J’aimerais vous faire partager le contraste flagrant auquel j’ai été sensible qui a émané de ces deux événements culturels vécus à trois jours d’écart. Autant les percussionnistes de Kodo avec leurs multiples tambours et grosses caisses m’ont semblé transmettre à la perfection des traditions séculaires qui se perpétuent depuis quarante ans dans « la lointaine île de Sado, en mer du Japon » même si celles-ci ont été revisitées par une chorégraphie moderne dirigée par Tamasaburo Bando ; autant les photographies et les blogs de Ai Weiwei m’ont laissé dans un certain malaise à montrer l’arasement de la culture chinoise traditionnelle réputée pour être plusieurs fois millénaire et ce au nom de la mondialisation et du profit financier à tout crin.
Autant les tambours de Kodo ont fait battre mon cœur d’occidental (il faut noter qu’en langue japonaise « kodo » signifie « battement de cœur »), autant les clichés de Ai Weiwei m’ont déprimé à constater les ravages perpétués sur les villages ancestraux pour laisser la place aux buildings « made in monde », aux « Down Town » standardisés, banalisés où scintillent les lettres des grands financeurs.
Le spectacle « Dadan » était impressionnant de maîtrise de cet art des percussions aux sonorités inimaginables associé à une chorégraphie très physique voire sculpturale.

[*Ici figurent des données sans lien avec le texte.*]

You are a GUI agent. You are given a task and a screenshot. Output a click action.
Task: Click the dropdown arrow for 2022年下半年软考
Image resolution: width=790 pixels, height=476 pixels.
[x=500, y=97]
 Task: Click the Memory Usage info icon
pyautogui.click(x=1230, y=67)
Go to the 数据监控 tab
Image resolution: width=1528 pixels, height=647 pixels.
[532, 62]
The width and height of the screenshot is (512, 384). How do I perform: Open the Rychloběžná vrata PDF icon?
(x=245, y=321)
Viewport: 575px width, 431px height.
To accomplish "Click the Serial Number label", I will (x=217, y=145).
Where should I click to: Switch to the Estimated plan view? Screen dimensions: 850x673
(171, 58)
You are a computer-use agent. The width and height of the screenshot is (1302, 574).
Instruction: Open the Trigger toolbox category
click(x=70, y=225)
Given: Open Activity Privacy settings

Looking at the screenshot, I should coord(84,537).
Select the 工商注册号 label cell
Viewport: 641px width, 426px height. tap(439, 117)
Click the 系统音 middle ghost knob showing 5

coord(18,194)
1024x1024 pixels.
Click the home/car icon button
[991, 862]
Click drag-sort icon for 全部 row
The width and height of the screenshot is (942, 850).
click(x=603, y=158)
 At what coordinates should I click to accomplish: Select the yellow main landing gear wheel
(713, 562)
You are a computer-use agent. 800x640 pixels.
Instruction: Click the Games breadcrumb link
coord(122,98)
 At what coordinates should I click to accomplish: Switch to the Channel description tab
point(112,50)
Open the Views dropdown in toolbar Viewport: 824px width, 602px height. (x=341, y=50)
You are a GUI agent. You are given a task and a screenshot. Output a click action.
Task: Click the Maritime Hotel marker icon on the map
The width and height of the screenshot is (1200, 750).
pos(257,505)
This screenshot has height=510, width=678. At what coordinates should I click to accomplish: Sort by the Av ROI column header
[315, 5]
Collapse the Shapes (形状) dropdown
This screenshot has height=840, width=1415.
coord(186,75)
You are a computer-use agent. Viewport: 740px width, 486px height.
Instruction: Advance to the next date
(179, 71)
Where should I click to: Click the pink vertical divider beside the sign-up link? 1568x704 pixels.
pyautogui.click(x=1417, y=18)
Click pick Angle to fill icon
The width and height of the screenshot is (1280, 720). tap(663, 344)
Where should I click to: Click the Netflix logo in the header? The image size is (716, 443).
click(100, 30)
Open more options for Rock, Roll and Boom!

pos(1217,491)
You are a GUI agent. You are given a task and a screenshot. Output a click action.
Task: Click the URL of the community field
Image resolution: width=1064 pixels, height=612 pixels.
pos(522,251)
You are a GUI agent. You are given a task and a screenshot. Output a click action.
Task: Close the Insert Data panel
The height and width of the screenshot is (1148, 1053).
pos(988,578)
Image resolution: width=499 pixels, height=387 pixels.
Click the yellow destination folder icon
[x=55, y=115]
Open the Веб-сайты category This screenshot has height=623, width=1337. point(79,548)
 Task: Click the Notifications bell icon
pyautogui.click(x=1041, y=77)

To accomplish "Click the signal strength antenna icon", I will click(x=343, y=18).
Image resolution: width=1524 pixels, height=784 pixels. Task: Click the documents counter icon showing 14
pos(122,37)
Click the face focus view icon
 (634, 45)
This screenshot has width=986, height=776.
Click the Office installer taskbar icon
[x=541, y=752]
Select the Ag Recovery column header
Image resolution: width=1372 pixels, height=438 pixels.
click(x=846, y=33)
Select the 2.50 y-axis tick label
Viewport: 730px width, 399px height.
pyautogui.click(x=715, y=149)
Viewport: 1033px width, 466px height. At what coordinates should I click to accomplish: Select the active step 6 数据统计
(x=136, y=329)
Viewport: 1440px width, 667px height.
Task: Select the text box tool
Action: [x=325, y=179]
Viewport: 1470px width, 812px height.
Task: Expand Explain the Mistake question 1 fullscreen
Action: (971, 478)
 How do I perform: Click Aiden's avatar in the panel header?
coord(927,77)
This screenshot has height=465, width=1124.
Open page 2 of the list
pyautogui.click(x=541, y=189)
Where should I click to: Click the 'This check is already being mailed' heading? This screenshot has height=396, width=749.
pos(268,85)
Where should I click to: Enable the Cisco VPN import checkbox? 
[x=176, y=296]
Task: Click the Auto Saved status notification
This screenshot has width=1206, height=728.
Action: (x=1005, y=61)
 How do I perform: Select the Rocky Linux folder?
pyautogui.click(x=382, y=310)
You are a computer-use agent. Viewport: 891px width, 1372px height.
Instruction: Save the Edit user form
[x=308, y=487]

Une pure beauté qui a été fort applaudie. J’ai eu le sentiment très étrange mais en même temps très rassurant d’avoir traversé toute l’histoire de l’humanité jusqu’à l’origine primitive de la communion humaine par la découverte de la musique. Il m’a semblé évident que les percussions ont été les premiers outils de la sublimation du caractère animal dont étaient encore empreints les primates (je vous renvoie aux premières scènes du film de Stanley Kubrick 2001 L’Odyssée de l’espace !) Je me suis senti très proche de mes ancêtres du Neandertal. Quoi de plus troublant et réjouissant que cette chaîne humaine que les tambours de Kodo perpétuent !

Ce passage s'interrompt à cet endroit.